It probably shouldn't be as much of a surprise as it has been, but Dracula is scary.
I sort of gave up on scary books after I left R. L. Stein behind. Sometimes I'll read a suspense thriller that my mom has passed along--and I'm always rereading that Dean Koontz book Watchers, but only the parts about the dog--but between The Shining and that terrifying face-eating moth in Phantoms I had to accept that I just can't stomach them. Part of that is because when you're reading a scary book you're giving yourself permission to revel in the fact that people are horrible, and most of the time I feel like life is bad enough without inviting all of that torture in. (This is part of the reason I also do not watch scary movies.) The other part of it is just that I am a giant baby who hates being scared.

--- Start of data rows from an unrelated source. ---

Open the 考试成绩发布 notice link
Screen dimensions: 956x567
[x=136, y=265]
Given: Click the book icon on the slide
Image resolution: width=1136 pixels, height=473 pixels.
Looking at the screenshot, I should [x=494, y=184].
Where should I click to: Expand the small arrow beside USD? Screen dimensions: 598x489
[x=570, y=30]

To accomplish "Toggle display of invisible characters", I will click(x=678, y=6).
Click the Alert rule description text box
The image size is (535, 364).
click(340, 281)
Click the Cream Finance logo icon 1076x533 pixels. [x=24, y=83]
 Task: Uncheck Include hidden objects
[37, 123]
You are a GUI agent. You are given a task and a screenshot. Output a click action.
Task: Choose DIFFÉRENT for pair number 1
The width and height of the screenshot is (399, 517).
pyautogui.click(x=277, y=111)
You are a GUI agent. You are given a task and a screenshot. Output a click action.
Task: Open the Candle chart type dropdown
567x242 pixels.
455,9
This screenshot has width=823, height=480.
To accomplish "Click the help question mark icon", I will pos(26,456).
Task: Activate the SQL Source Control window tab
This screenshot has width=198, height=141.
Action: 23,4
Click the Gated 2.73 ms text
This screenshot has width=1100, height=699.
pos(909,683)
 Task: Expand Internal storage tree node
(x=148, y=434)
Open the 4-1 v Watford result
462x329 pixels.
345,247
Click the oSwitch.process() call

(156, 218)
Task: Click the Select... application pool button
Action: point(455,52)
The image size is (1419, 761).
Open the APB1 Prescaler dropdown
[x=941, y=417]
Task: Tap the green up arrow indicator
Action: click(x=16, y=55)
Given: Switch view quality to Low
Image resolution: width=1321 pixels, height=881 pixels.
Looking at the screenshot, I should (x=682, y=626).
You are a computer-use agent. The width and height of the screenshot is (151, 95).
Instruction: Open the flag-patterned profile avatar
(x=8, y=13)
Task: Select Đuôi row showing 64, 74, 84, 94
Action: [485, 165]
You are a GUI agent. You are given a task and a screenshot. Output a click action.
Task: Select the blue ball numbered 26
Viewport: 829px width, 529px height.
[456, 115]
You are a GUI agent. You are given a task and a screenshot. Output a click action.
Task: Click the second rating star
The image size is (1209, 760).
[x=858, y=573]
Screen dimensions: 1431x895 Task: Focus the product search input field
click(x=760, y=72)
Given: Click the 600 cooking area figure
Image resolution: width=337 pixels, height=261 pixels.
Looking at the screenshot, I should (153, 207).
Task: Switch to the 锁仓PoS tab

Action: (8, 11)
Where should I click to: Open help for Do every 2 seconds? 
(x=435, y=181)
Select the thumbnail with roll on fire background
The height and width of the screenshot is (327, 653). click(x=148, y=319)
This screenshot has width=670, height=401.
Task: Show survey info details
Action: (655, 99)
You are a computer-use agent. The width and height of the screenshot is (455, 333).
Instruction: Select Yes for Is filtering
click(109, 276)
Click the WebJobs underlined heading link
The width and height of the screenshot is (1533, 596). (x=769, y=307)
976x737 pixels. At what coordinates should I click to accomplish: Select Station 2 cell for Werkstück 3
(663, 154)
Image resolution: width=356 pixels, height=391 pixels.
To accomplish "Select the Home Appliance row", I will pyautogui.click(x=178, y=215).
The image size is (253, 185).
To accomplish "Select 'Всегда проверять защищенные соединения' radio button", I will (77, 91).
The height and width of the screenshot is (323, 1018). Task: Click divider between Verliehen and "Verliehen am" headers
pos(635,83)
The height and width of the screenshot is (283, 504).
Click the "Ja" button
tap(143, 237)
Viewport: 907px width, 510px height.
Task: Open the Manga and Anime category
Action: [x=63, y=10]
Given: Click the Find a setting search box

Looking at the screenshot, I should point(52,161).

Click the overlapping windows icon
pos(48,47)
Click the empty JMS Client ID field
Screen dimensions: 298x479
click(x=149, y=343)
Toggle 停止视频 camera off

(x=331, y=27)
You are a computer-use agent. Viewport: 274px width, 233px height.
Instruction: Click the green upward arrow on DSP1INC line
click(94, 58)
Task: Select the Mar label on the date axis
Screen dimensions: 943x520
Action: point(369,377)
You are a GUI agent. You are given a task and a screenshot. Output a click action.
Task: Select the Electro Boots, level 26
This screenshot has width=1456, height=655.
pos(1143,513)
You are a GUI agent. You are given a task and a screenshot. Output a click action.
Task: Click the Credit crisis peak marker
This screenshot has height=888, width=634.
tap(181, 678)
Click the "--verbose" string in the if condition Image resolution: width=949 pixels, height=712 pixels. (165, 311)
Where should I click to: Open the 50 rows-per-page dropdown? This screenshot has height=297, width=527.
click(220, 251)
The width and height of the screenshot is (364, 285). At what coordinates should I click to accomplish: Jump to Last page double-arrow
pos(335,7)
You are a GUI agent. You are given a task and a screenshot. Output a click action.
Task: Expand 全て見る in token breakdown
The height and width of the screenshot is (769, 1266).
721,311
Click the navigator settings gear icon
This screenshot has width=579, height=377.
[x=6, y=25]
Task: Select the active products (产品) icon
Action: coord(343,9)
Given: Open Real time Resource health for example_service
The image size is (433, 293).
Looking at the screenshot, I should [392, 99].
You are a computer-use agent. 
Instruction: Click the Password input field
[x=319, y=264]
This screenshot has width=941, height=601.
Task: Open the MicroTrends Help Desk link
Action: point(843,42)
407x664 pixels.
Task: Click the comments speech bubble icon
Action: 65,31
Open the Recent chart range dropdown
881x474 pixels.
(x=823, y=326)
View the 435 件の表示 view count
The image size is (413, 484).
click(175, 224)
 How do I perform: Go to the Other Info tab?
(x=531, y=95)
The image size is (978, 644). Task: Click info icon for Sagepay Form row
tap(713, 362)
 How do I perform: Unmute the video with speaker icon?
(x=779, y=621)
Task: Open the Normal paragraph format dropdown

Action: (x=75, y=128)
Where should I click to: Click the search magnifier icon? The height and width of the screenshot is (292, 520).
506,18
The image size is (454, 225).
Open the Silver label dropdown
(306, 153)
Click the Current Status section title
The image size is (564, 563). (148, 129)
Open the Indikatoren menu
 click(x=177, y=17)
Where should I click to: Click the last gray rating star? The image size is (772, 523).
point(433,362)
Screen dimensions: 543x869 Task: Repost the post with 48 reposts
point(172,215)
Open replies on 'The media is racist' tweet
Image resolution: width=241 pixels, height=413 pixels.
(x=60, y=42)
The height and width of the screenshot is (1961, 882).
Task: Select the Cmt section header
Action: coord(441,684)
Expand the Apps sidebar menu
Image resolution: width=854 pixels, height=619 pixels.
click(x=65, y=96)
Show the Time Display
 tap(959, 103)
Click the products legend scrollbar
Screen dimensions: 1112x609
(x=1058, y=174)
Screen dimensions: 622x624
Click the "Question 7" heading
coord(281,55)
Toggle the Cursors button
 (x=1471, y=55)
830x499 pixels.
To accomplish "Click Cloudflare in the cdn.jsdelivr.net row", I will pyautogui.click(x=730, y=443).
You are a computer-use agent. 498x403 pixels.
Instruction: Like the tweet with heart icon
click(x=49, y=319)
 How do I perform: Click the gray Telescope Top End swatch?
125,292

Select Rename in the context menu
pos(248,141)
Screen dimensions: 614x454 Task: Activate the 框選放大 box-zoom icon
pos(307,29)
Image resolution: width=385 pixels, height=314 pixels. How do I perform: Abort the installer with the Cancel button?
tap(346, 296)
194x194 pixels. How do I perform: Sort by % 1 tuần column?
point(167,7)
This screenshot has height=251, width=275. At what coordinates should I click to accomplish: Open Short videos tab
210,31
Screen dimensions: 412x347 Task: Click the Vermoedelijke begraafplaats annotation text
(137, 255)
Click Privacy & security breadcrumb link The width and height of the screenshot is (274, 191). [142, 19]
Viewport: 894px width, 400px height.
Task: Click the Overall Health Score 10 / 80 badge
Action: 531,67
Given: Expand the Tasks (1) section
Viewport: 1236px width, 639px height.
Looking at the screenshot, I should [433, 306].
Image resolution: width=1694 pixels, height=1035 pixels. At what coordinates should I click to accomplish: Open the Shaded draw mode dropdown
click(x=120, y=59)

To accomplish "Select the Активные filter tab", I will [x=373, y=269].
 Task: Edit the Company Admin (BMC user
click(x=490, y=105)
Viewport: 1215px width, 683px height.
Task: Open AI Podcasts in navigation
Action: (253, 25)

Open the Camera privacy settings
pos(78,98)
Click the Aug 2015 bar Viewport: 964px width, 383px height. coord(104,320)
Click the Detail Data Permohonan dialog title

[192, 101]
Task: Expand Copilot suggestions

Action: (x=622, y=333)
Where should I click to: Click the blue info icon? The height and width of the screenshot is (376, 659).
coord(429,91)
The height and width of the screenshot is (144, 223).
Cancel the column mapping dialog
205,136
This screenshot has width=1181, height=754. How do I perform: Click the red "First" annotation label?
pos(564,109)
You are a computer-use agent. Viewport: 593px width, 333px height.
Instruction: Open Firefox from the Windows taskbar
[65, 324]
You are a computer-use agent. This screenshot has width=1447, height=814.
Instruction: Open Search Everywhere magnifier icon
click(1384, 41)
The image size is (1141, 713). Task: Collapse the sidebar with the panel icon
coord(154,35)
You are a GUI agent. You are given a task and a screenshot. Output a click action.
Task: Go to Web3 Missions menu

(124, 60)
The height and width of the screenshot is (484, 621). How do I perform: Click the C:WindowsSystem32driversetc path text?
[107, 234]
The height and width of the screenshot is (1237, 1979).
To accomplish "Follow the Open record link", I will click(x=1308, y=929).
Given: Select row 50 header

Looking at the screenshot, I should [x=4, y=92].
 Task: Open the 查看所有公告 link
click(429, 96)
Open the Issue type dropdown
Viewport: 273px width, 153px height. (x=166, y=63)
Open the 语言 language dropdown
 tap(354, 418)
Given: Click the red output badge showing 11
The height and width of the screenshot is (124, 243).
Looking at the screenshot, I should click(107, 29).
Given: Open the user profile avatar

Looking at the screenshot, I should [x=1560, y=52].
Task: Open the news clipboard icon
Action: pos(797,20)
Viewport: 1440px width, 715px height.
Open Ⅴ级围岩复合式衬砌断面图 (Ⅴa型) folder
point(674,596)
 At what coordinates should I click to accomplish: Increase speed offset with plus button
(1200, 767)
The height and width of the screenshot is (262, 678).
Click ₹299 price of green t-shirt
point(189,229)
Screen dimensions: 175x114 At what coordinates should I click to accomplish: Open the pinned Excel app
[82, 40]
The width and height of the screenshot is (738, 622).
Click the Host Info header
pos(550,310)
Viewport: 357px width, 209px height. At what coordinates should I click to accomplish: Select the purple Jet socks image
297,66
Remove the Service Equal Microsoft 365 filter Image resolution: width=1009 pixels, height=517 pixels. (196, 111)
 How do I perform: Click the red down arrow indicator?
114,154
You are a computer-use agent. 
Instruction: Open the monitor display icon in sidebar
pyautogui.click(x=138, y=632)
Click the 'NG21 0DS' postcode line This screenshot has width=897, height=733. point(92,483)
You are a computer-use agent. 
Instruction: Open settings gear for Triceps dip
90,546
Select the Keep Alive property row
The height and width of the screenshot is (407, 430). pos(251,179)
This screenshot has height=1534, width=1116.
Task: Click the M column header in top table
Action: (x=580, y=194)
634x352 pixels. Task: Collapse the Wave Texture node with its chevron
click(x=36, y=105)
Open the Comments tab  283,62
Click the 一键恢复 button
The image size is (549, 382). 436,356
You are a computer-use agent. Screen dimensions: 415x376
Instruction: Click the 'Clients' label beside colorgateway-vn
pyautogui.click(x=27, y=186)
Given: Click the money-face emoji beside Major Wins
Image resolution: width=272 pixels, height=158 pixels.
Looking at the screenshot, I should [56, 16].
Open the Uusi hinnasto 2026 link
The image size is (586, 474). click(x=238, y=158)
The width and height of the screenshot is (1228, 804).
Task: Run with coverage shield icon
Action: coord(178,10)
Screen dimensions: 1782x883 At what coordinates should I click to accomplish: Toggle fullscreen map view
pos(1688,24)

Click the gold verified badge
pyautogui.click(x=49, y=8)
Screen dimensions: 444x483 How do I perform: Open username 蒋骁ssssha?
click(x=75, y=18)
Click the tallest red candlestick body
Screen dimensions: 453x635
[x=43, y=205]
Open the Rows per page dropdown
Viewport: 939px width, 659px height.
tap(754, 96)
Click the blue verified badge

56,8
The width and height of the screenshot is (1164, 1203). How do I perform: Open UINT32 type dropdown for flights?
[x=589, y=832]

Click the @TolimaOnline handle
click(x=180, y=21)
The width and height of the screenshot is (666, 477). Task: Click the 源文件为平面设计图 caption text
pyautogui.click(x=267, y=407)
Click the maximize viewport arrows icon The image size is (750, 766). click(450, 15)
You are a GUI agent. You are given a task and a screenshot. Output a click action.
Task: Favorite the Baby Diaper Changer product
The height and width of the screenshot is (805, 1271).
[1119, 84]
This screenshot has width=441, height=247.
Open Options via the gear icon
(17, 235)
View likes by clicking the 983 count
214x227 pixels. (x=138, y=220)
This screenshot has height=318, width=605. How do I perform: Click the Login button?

But Dracula is scary in a sneaky way, the way any good Gothic novel is. (Except The Castle of Otranto, which is scary in the way that having giant body parts drop on you is, and which is secretly one of my favorite things.) Unsurprisingly, I'm a little behind the reading schedule, but Dracula gave me nightmares before they had even gotten to the big no-reflection reveal. Jonathan Harker never seems concerned that all of the townspeople are practically willing to kidnap him in order to make him not go to Dracula's house--he only finds it a little strange that they're all worked up and making crucifixes for him. But the thought of him wending his way through that countryside, surrounded by wolves, unaware of the baby-eating ladies and captivity ahead of him...it got to me.
And now there's all of this anticipation. Mina is pining for her fiancee who is trapped in the Castle Dracula, Renfield is eating sparrows, Dracula is apparently on the move...you just know that this is going to end with me renting Coppola's movie and pacing nervously around my apartment.